This is a summary of the first section of Ray Dalio's Life Principles, which concerns itself with ‘dealing with reality’. This section has changed a lot compared to the first version of Principles Dalio wrote (which I read in 2011); I've peppered my reflections throughout.
Embrace reality and deal with it
The title of this book chapter is ‘Embrace reality and deal with it’, which pretty much summarises Dalio's foundational worldview. The ideas here are ways of seeing the world; they lay the groundwork, if you will, for becoming effective.
Here's an example: Dalio argues that reality is a machine, with rules, that you can learn. (He doesn't say that it's a fair machine, just that it's a machine).
Dalio argues that each time you encounter a problem in life, you should methodically experiment with ways to overcome that problem. You should apply time and effort until you find a viable approach; once you do, you should generalise that approach into a principle that you deploy whenever you find yourself in a similar situation. This applies to everything: dealing with bosses, managing projects, learning new skills, dating. Once you have a large enough playbook of such principles, you should be able to navigate life to achieve your goals — whatever they might be.
What principles do you currently hold? It might pay to make a list of them. How are you sure that each of the principles you hold is best suited to responding to your reality? Are they the best at achieving your goals?
There are many objections to this framing. I can hear some of you saying: “Wait, no. This seems like a ridiculous approach to life! The world is complex and unknowable; scientific discoveries are contingently true, and what I learn today makes me realise that I was a fool yesterday. The world isn't knowable!”

**Dataset:**
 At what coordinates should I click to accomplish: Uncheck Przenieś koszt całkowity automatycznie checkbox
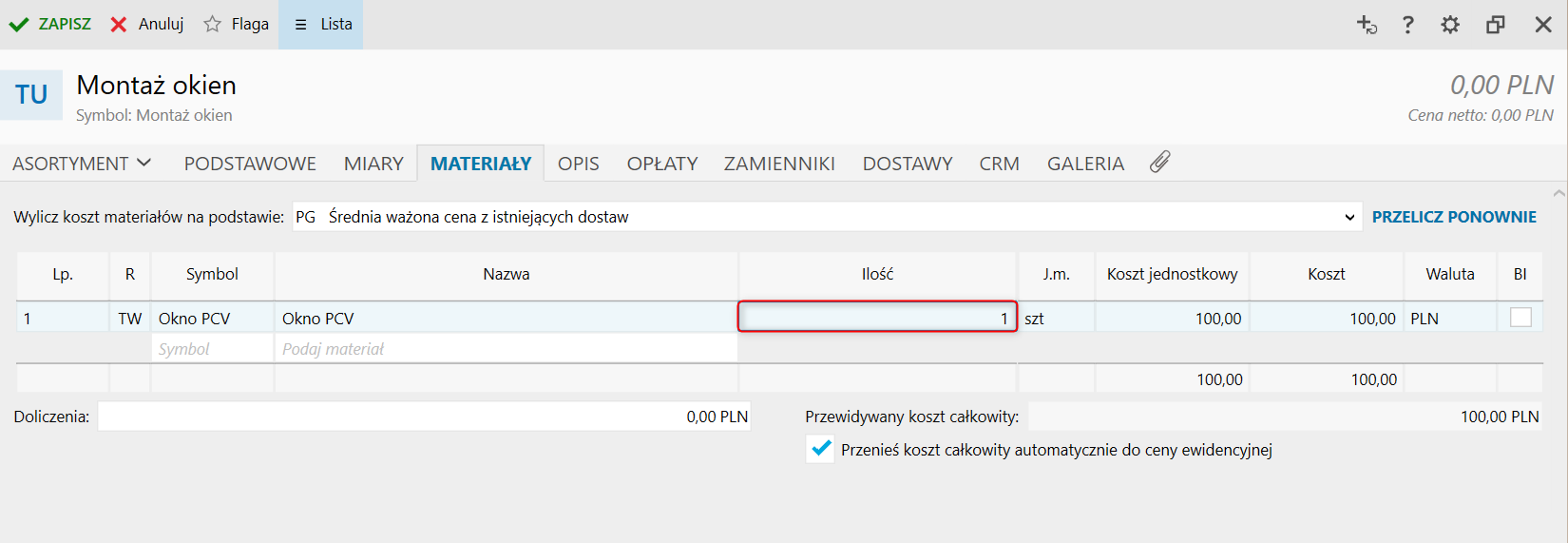821,449
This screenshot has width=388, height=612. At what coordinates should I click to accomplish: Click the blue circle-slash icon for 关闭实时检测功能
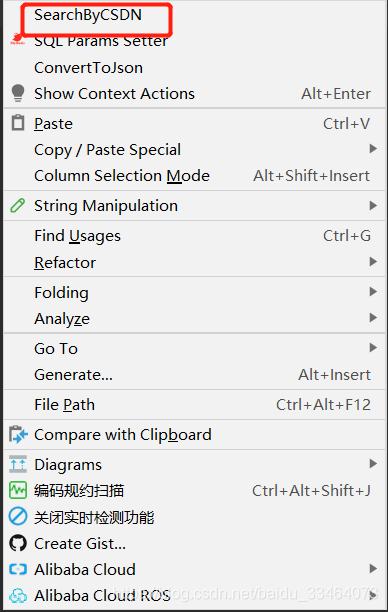coord(18,517)
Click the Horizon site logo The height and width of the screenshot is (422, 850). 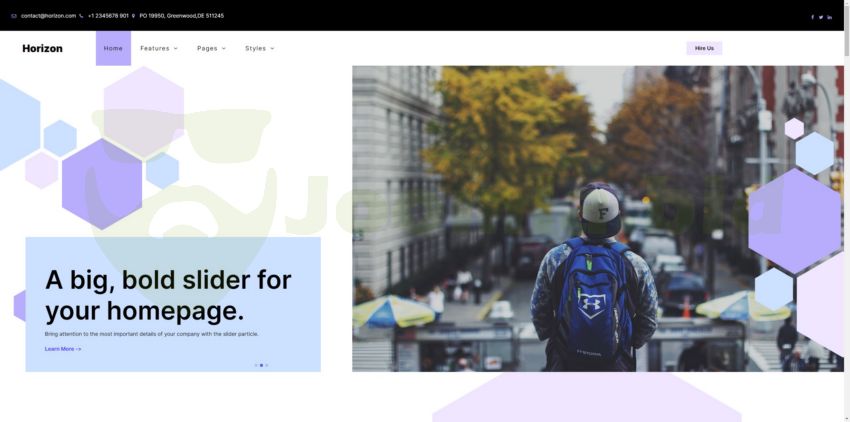click(42, 48)
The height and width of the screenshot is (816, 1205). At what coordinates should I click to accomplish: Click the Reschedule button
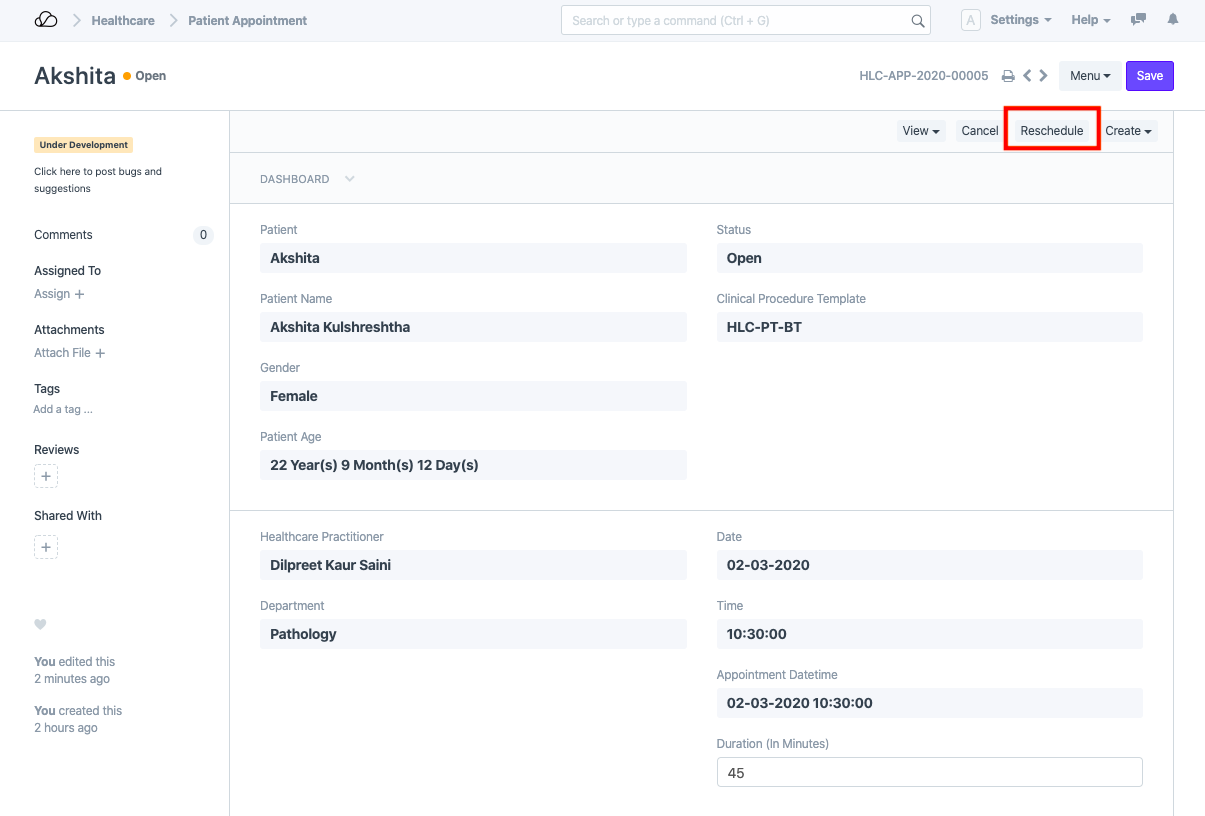click(x=1051, y=131)
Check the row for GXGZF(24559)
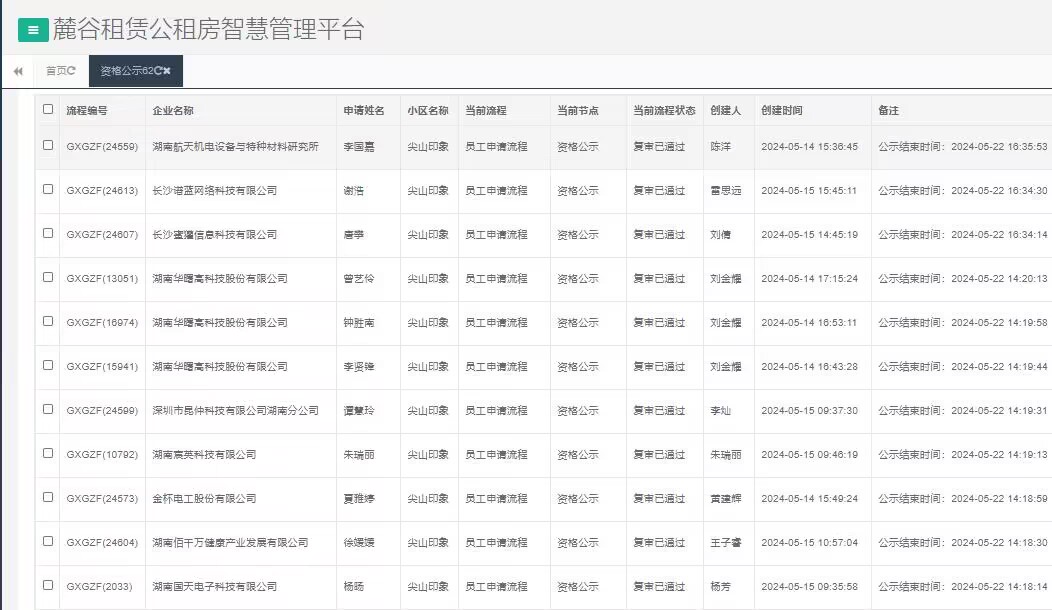The width and height of the screenshot is (1052, 610). tap(47, 145)
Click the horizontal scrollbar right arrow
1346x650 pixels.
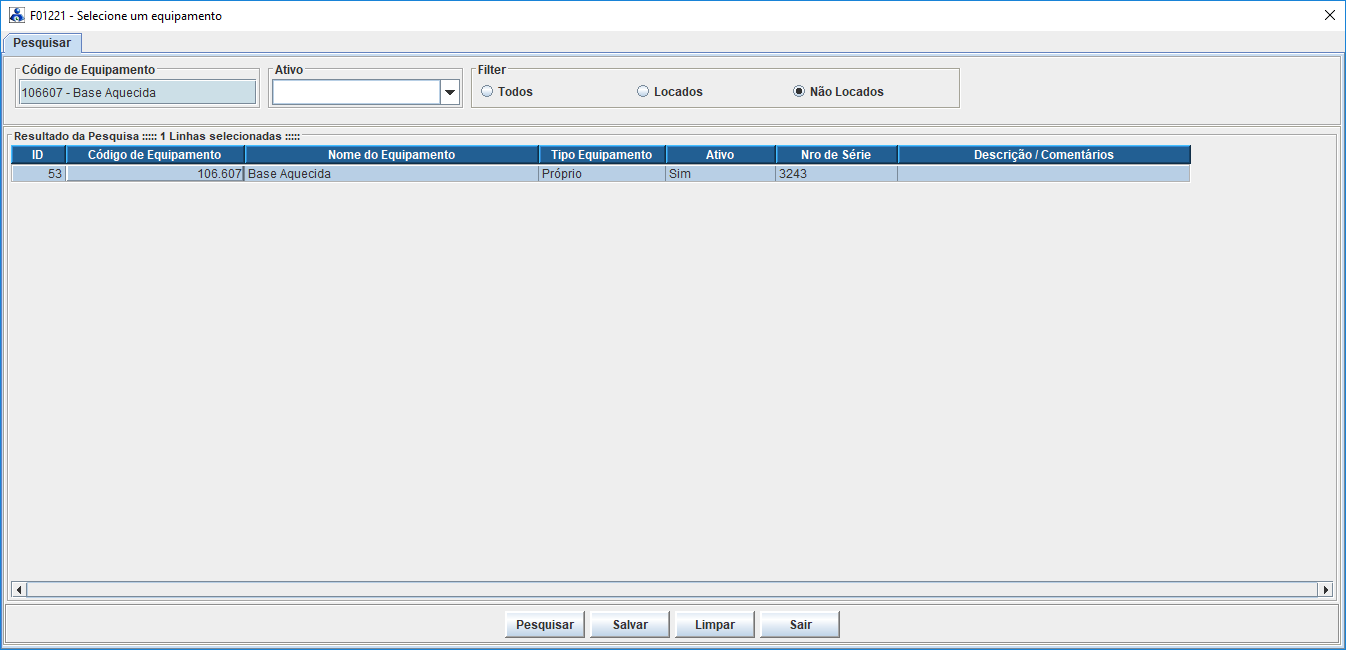pyautogui.click(x=1326, y=590)
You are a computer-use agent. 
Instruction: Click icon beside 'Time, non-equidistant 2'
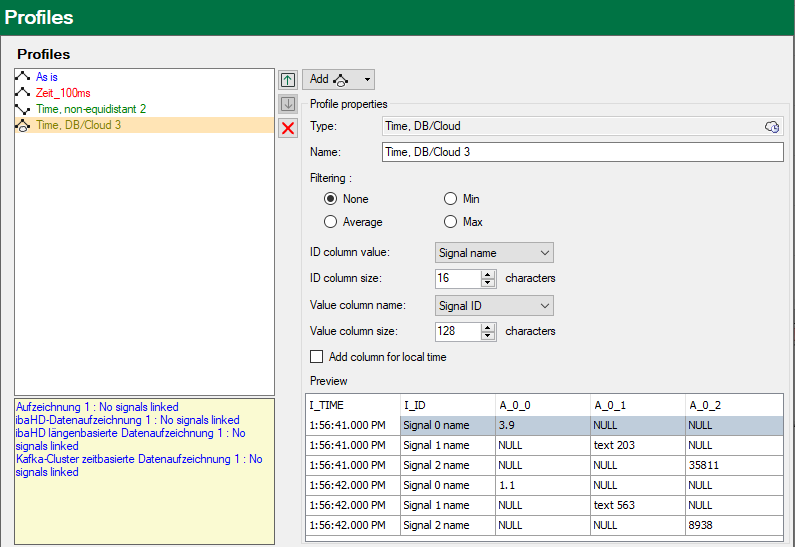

**What the task asks:** In the summary of Dalio's Life Principles, what should you do once you find a viable approach to a problem?

**Output below:** Generalize that approach into a principle that you deploy whenever you find yourself in a similar situation.